If we assume that both springs are in extension at equilibrium, as shown in the figure, then the condition for equilibrium is given by requiring that the sum of the forces on the mass is zero when the mass is located at \(x_0\). The extension of the spring on the left is \(x_0 - x_1\), and the extension of the spring on the right is \(x_2-x_0\): \[\begin{aligned} \sum F_x = -k_1(x_0-x_1) + k_2 (x_2 - x_0) &= 0\\ -k_1x_0+k_1x_1+k_2x_2-k_2x_0 &=0\\ -(k_1+k_2)x_0 +k_1x_1+k_2x_2 &=0\\ \therefore k_1x_1+k_2x_2 &=(k_1+k_2)x_0\end{aligned}\] Note that if the mass is displaced from \(x_0\) in any direction, the net force on the mass will be in the direction of the equilibrium position, and will act to “restore” the position of the mass back to \(x_0\).

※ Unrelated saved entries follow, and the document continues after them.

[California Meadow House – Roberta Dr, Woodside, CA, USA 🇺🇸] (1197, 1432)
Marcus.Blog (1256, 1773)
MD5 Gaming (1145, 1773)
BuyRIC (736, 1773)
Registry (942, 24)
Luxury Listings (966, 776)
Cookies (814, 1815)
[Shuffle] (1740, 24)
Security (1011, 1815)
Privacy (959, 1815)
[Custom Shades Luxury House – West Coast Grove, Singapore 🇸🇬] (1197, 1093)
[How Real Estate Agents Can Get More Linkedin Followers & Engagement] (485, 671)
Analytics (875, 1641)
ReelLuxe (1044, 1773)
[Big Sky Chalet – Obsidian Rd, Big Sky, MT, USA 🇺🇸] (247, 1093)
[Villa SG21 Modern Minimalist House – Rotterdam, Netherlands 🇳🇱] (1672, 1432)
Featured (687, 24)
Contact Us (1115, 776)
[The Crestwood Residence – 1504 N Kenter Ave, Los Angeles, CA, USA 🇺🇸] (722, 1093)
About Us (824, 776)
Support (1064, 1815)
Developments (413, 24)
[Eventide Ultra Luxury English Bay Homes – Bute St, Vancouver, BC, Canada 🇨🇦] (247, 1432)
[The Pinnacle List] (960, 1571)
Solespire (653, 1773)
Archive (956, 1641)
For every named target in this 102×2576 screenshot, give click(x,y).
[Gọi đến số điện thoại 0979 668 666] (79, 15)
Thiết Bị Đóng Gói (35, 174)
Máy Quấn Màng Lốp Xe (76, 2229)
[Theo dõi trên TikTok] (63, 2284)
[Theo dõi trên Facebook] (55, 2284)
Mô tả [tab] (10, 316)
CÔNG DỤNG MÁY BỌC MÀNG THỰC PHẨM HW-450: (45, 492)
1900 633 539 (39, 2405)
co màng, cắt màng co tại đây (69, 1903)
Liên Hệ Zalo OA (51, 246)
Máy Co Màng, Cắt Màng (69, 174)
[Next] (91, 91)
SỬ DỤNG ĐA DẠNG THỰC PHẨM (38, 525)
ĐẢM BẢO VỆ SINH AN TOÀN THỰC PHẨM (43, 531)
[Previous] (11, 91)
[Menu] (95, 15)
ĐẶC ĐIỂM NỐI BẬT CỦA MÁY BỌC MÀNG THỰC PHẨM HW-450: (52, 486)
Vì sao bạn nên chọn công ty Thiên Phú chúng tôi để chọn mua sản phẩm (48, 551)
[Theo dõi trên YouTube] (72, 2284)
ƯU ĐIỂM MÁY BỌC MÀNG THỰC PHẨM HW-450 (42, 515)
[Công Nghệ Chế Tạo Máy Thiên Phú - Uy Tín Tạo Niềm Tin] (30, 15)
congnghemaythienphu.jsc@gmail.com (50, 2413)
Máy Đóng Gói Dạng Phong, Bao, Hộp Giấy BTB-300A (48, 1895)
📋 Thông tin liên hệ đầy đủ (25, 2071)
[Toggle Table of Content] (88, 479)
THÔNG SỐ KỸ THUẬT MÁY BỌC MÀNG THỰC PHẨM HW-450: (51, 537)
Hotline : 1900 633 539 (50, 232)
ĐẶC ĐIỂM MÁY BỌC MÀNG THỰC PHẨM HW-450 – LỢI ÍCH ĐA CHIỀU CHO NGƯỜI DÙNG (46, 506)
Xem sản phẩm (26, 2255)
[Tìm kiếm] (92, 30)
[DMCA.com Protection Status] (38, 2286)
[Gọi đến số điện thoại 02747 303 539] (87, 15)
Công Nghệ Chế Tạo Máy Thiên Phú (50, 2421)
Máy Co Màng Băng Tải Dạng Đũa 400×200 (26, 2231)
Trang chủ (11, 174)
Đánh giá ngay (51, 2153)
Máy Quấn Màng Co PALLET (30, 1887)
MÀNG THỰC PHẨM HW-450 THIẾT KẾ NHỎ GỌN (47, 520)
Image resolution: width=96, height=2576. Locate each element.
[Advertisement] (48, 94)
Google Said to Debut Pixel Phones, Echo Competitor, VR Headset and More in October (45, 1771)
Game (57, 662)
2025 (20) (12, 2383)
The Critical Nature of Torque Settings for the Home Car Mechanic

When the mass is at some position \(x\), as shown in the bottom panel (for the \(k_1\) spring in compression and the \(k_2\) spring in extension), Newton’s Second Law for the mass is: \[\begin{aligned} -k_1(x-x_1) + k_2 (x_2 - x) &= m a \\ -k_1x +k_1x_1 + k_2 x_2 - k_2 x &= m \frac{d^2x}{dt^2}\\ -(k_1+k_2)x + k_1x_1 + k_2 x_2&= m \frac{d^2x}{dt^2}\end{aligned}\] Note that, mathematically, this equation is of the form \(-kx + C =ma\), which is the same form of the equation that we had for the vertical spring-mass system (with \(C=mg\)), so we expect that this will also lead to simple harmonic motion. We can use the equilibrium condition (\(k_1x_1+k_2x_2 =(k_1+k_2)x_0\)) to re-write this equation: \[\begin{aligned} -(k_1+k_2)x + k_1x_1 + k_2 x_2&= m \frac{d^2x}{dt^2}\\ -(k_1+k_2)x + (k_1+k_2)x_0&= m \frac{d^2x}{dt^2}\\ \therefore -(k_1+k_2) (x-x_0) &= m \frac{d^2x}{dt^2}\end{aligned}\] Let us define \(k=k_1+k_2\) as the “effective” spring constant from the two springs combined. We can also define a new coordinate, \(x' = x-x_0\), which simply corresponds to a new \(x\) axis whose origin is located at the equilibrium position (in a way that is exactly analogous to what we did in the vertical spring-mass system). We can thus write Newton’s Second Law as: \[\begin{aligned} -(k_1+k_2) (x-x_0) &= m \frac{d^2x}{dt^2}\\ -kx' &= m \frac{d^2x'}{dt^2}\\ \therefore \frac{d^2x'}{dt^2} &= -\frac{k}{m}x'\end{aligned}\] and we find that the motion of the mass attached to two springs is described by the same equation of motion for simple harmonic motion as that of a mass attached to a single spring. In this case, the mass will oscillate about the equilibrium position, \(x_0\), with a an effective spring constant \(k=k_1+k_2\). Combining the two springs in this way is thus equivalent to having a single spring, but with spring constant \(k=k_1+k_2\). The angular frequency of the oscillations is given by: \[\begin{aligned} \omega = \sqrt{\frac{k}{m}}=\sqrt{\frac{k_1+k_2}{m}}\end{aligned}\]